Within galaxies, most stars live out their lives -- bursting to life, evolving over millions to billions of years, dying violently or slowly. An image of a nebula formed of reddish clouds surrounding a cluster of bright blue white stars.
 
Text, To understand the universe we must understand galaxies. Variously shaped galaxies appear and fade into the background.
 
Other galaxies are too far away for us to reach.
 
Even if we could travel at the speed of light it would still take us 2.5 million years to reach the closest large galaxy, Andromeda. An image of a disk-shaped galaxy with cloudy arms spiralling out from a bright glowing white center.
 
Text, so we must study galaxies from afar.
 
A computer simulation of glowing objects spinning and colliding in darkness. Text, Our understanding is also complicated by time. Galaxies grow and evolve over billions of years -- too slowly for us to observe the changes happening in real time.
 
Fortunately, we can see galaxies as they were at different times in the past.
 
An illustration of many galaxies arranged in transparent layers. The closest layer is labeled light from nearby galaxies. The most distant layer is labeled light from distant galaxies. Text, Light moves quickly but it still takes time to travel through space. Arrows move from the distant to the nearby galaxies.
 
Text, Light from more distant galaxies takes longer to reach us. The arrow from the most distant galaxies continues to move while the closer arrow has stopped.
 
Text, When we capture this light we see galaxies as they appeared with that light started traveling. For distant galaxies, we see them as they were billions of years ago. Images of small galaxies in spiral, disk, or dot shapes and blue, red, and yellow colors.
 
Distant developing galaxies appear as tiny dots.

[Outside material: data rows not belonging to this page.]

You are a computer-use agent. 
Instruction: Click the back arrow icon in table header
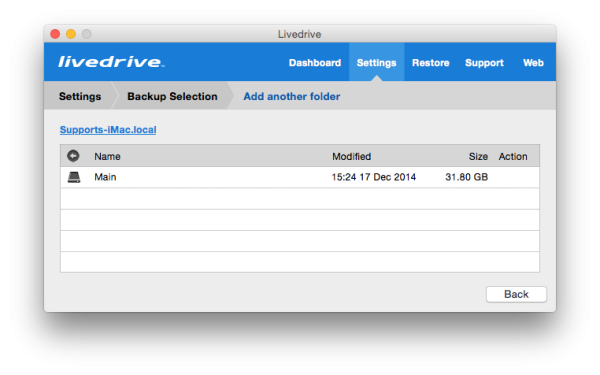tap(73, 156)
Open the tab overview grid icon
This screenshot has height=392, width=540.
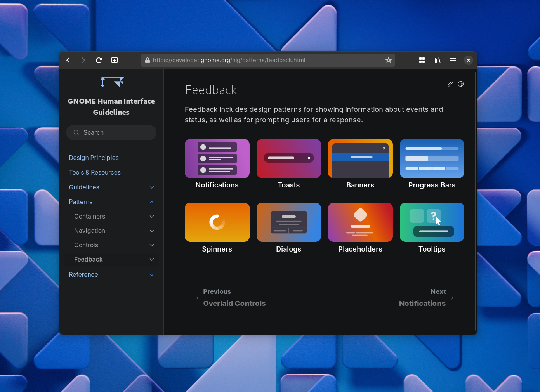pyautogui.click(x=422, y=60)
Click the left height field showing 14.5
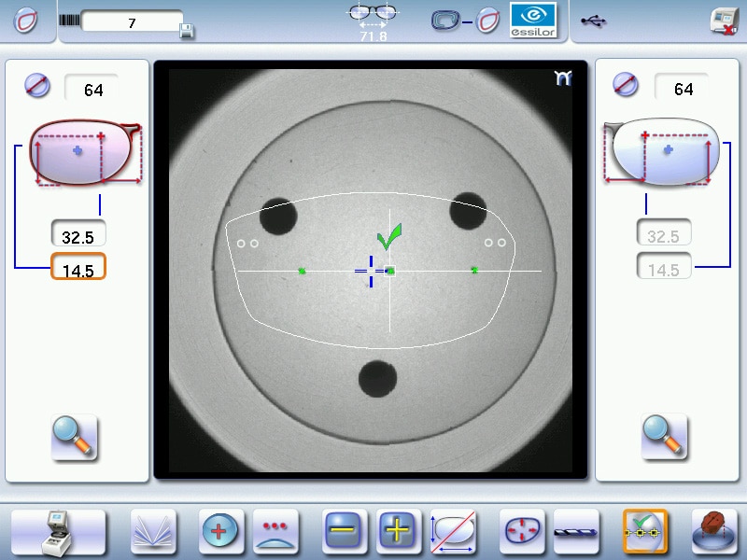Viewport: 747px width, 560px height. (x=78, y=270)
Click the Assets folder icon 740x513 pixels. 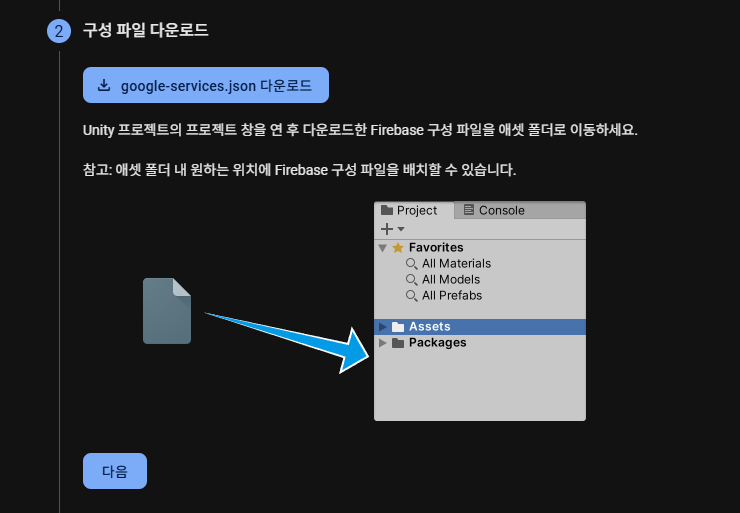(398, 327)
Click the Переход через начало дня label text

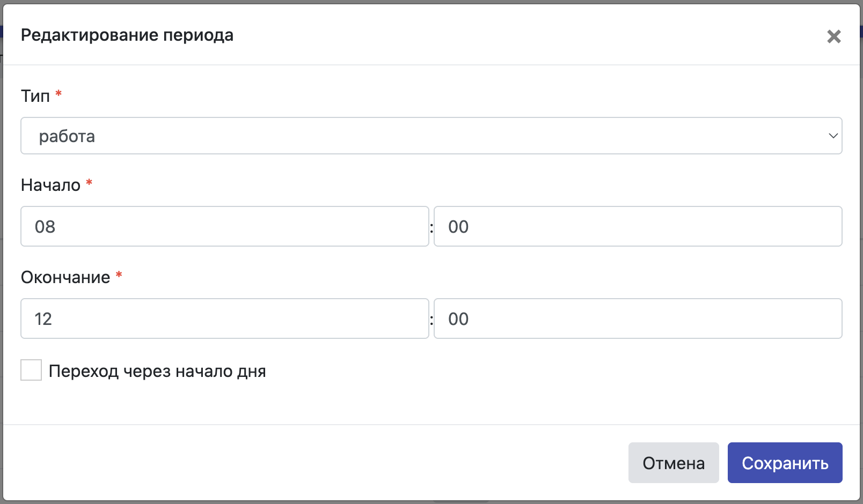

Nearby developed galaxy appears as a large spiral. Text, by looking at different distances, we can observe galaxies at different ages and stages of development.
 
An animation of waves of light moving from a galaxy to earth. Text, But as light travels through the expanding universe, it become stretched by the expansion of space.
 
Visible light changes to infrared light. The light wave turns red as it approaches earth.
 
Text, to see distant early galaxies we must look for this infrared light. A nebula spins in the background.
 
Infrared light is invisible to our eyes but not to NASA's James Webb Space Telescope.
 
An animation of the telescope unfolding itself in space, expanding two long arms in the front and back and stretching two panels open to the sides, forming a reflective silver diamond shaped surface under a panel of golden hexagonal plates that unfold to form a disc framed by long rods that connect at a point. Text, Webb is the largest and most sensitive infrared space telescope ever built. With its position far from Earth and its giant mirror, Webb will capture infrared light never seen before.
 
The telescope near a red galaxy. Text, its powerful infrared vision opens up previously undiscovered realms of the universe.
 
A point flashes bright purple and white on a black background. Text, Webb can observe the first galaxies flickering to life after the big bang.
 
An image of space filled with galaxies. Text, Webb now turns its gaze on the universe's most distant galaxies, the tiny galaxy building blocks that became the graceful spirals and glowing ellipticals we know today.